PAGE TEXT
┄┄┄┄┄┄┄┄┄┄

Entertainment

Louis Theroux's New Documentary Series Is Just As Contentious As You'd Imagine

by Emily Dixon
Bryony Shearmur/BBC

Get those T-shirts laundered, Louis Theroux devotees (you know which ones I mean): the documentarian is returning with a brand new series, and it sounds just as compelling as you'd expect. Theroux investigates adoption, polyamory, and assisted dying across the United States in the series, titled Altered States. He told the BBC the show "was an attempt to take a look at the most intimate and most difficult sides of life (birth, love and death) in an American context, and specifically ways in which these issues are being handled differently." So what do we know about Louis Theroux's new documentary series — and perhaps more importantly, when will we get to see it?

The series begins on Sunday, November 4, the BBC says, airing at 9 p.m. on BBC Two. According to the Independent, Altered States comprises three episodes, each tackling a characteristically thorny topic. In "Take My Baby," Theroux will look into the wildly profitable industry of private adoption, which sees prospective adoptive parents paying dizzying sums to be matched with a pregnant person. "Maximum Love" is set in Portland, Oregon; Theroux will examine whether traditional monogamy is outmoded by meeting with families who practice polyamory, or ethical non-monogamy. In "Choosing Death," meanwhile, the journalist will investigate the U.S. states where assisted dying is legal for the terminally ill, seeking to understand the motivations of those who choose to end their lives with medical intervention.

Theroux told the BBC that his production team is typically drawn to "knotty issues, issues where there is angst, where there is high emotion, where there are wrenching decisions to be made." What attracts him to the difficult topics he covers? Surprisingly, given Theroux's much-lauded career, he's frequently motivated by doubt. "If anything, it’s in a spirit of self-doubt and anxiety that I tend to take on difficult subjects," he told the broadcaster. "In other words, my biggest fear as a programme maker is the idea of either being boring, or presuming on the goodwill of the audience that they’ll want to see whatever I do. That runs completely counter to how I see myself, which is as a journalist and a curious person, but not as an entertainer who is interesting in his own right."

┄┄┄┄┄┄┄┄┄┄

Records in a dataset

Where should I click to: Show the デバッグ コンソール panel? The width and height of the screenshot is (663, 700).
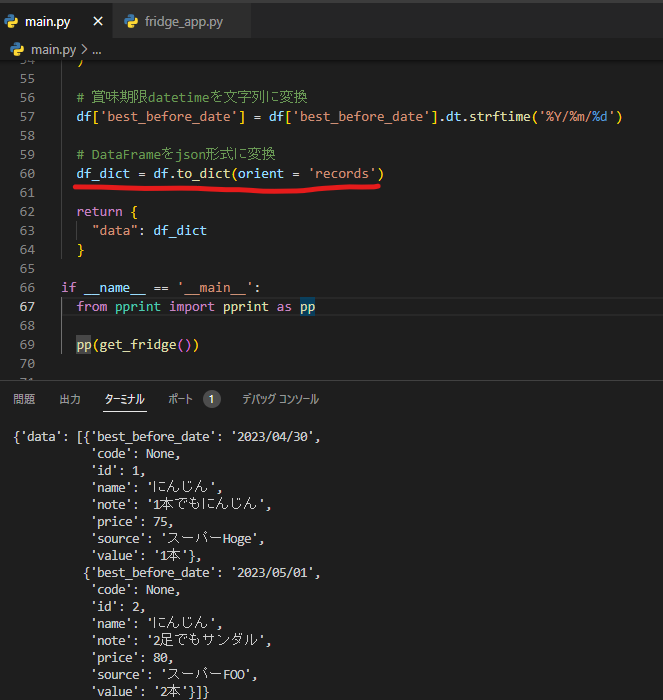pyautogui.click(x=280, y=399)
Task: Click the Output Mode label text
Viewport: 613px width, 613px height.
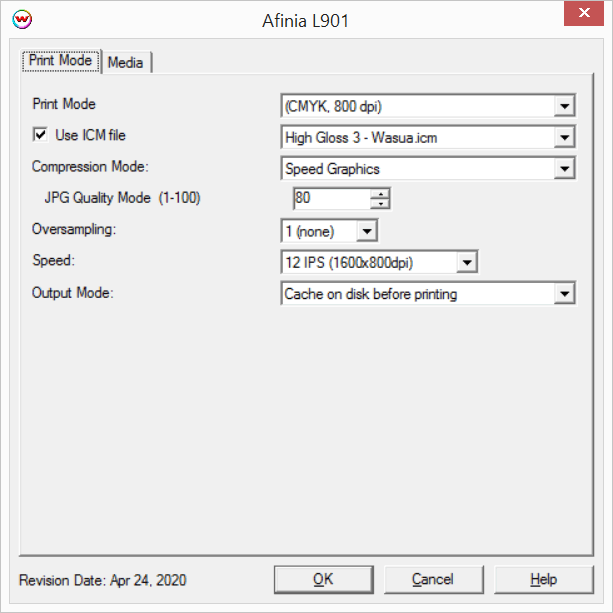Action: tap(73, 292)
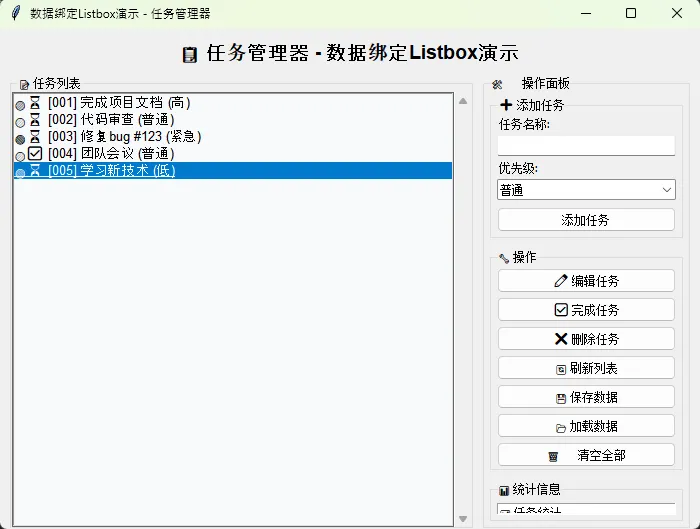
Task: Select task [001] 完成项目文档 in list
Action: tap(119, 102)
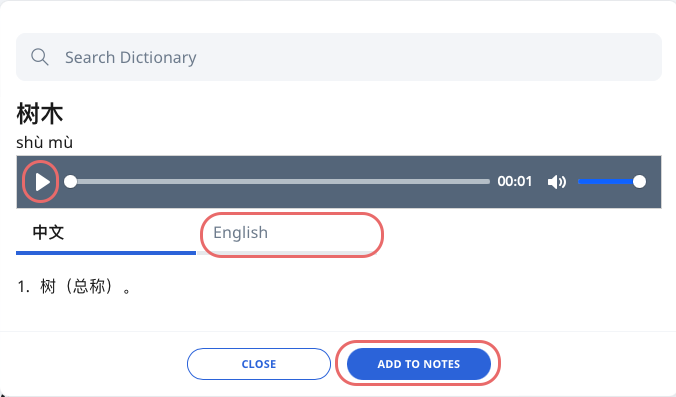Dismiss the dictionary with the CLOSE button
676x397 pixels.
pos(259,364)
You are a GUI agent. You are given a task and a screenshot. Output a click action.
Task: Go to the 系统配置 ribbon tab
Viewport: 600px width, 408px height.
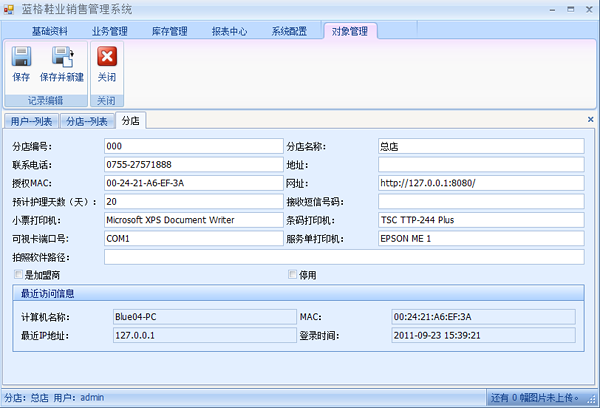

┄┄┄┄┄┄┄┄┄┄

QUESTIONS TO ANSWER
1) List the titles of the three episodes of Altered States named in the article about Louis Theroux's new series.
2) Write what comes next in the article about Louis Theroux's Altered States series, starting after its final sentence.

RESPONSES TO THE TASKS
1)
"Take My Baby"
"Maximum Love"
"Choosing Death"

2)
According to the documentary maker, making Altered States had a profound impact on his own opinions of his subjects. "It’s almost always the case that when you go into covering a story, you have some preconceived ideas. You have an opinion on subjects — whether it’s something like assisted dying or polyamory," he said. "Sometimes it is surprising the ways in which either making a connection with someone, or an argument someone makes in the room, or just being around a subject for weeks slightly tweaks your experience and your understanding of it."

Bryony Shearmur/BBC

In particular, his stance on assisted dying was challenged in the course of making the series. "In the assisted dying film there are groups that educate people on 'end-of-life options' and telling people how to make devices which will end their life," Theroux explained. "I went into it in the spirit of 'people should be allowed to do what they want — it’s your life, do what you want with it' — within the law. And then, it was in the act of telling the story that I became more sensitised to the problems with it. So I do go on a journey with the stories."

Theroux doesn't just want to inspire his viewers to buy more T-shirts with his face on it; instead, he hopes to "challenge their own preconceptions," he told the BBC. "Hopefully they will appreciate what’s involved in these very difficult decisions and maybe open their minds to different ways of doing things," he said. "In meeting people who appear to be good people, people who are sensitive and thoughtful and kind but who are doing things in a different, possibly counter-intuitive way, you can go on a journey with that person and open up new perspectives."